(PD/EFE).- Un agente de la Gendarmería Vaticana, Alessandro Benedetti, de 26 años, se quitó la vida este lunes de un tiro en la cabeza en un baño del cuartel donde se alojaba, según confirmó el portavoz de la Santa Sede, el jesuita Federico Lombardi. Al parecer, según un papel escrito dejado por el joven, el agente de la Gendarmería vaticana se quitó la vida por un problema sentimental.
El hecho ocurrió a las 7.30 de la mañana en el cuartel que ocupa este cuerpo armado dentro de la Ciudad del Vaticano. Según contó Lombardi, a esa hora fue hallado con un tiro en la cabeza el joven alumno de la Gendarmeria Vaticana en el baño de su habitación. Benedetti estaba grave pero aún con vida. Trasladado inmediatamente al Hospital Santo Spirito de Roma, falleció alrededor de las nueve de la mañana, hora local.
El portavoz señaló que según «los primeros indicios» parece que el joven había decidido suicidarse. En el baño fue encontrado un papel, que ahora estudia la magistratura vaticana, en el que al parecer explicaba su decisión.
El jesuita Lombardi manifestó que el papa Benedicto XVI ha sido informado de la muerte del agente y que ha expresado «su tristeza por la misma, ha confiado a la misericordia de Dios al joven Benedetti y ha mostrado su cercanía espiritual con la familia del gendarme«.

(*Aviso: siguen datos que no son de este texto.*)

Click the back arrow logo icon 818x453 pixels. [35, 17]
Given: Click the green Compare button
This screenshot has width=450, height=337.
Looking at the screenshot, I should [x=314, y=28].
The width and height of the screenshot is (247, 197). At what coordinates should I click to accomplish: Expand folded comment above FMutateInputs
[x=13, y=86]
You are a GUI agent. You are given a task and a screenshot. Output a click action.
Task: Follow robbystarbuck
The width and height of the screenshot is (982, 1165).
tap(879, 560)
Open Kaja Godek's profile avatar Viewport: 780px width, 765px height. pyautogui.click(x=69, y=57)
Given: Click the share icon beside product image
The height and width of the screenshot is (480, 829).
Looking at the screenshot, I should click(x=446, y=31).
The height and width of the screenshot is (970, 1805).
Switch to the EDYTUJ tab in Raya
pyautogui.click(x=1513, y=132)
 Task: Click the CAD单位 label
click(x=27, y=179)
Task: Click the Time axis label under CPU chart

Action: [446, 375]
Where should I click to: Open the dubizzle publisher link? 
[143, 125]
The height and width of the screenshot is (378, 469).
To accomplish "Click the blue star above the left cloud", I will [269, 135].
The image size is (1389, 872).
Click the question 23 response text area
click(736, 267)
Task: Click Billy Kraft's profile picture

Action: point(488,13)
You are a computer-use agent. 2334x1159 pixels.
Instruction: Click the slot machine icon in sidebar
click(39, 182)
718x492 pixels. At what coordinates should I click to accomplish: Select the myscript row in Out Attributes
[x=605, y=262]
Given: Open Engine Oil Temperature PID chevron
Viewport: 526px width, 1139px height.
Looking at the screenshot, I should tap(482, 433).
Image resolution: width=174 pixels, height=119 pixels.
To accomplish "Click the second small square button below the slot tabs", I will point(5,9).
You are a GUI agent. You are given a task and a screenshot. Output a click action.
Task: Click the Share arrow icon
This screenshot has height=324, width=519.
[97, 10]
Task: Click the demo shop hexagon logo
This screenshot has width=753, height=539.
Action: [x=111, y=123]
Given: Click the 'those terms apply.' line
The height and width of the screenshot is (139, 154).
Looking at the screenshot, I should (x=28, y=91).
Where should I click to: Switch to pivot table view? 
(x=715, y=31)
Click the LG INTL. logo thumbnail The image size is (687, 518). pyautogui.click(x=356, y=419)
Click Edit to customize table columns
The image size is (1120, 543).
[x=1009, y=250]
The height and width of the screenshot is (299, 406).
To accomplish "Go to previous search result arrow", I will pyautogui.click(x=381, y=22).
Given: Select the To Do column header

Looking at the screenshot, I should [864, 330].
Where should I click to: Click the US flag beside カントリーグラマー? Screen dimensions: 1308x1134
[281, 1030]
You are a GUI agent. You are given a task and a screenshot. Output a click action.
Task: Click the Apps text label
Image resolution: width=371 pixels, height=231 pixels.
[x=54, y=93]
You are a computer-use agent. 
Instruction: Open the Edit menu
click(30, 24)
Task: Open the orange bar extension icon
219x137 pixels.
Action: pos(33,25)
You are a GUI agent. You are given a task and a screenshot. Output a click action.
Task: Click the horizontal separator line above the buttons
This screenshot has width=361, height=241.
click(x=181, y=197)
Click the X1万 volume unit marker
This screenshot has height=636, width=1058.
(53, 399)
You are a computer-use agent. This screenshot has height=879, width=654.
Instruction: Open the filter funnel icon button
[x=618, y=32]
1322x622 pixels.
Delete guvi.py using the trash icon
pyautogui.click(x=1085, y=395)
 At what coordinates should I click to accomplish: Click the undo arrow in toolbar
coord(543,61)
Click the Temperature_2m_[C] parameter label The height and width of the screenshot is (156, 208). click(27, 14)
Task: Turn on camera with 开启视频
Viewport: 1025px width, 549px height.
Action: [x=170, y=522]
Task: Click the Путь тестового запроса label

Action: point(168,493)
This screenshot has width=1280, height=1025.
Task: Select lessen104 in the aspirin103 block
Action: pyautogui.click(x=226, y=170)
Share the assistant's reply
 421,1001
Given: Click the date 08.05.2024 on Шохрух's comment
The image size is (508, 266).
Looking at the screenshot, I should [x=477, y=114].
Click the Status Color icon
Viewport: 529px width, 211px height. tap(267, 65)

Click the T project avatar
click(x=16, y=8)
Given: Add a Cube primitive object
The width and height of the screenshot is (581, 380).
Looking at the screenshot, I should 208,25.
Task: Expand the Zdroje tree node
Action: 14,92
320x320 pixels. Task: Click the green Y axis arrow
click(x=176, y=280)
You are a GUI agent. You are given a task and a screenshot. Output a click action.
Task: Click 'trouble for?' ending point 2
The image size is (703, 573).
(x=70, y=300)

Alessandro Benedetti entró en la Gendarmeria Vaticana el pasado mes de abril como «alumno», habiendo superado el proceso de selección habitual que tiene en cuenta su situación psíquica y de actitud, así como de manejo de armas. En estos meses, señaló Lombardi, Benedetti nunca dio señales de «preocupación».
Además de la famosa e histórica Guardia Suiza, el Vaticano también cuenta con la Gendarmería, encargada de la seguridad del pequeño Estado. La Gendarmería Pontificia es un cuerpo militar formado por 150 hombres que realizan labores de policía judicial, de tráfico y de aduanas. También participa en la protección del Papa.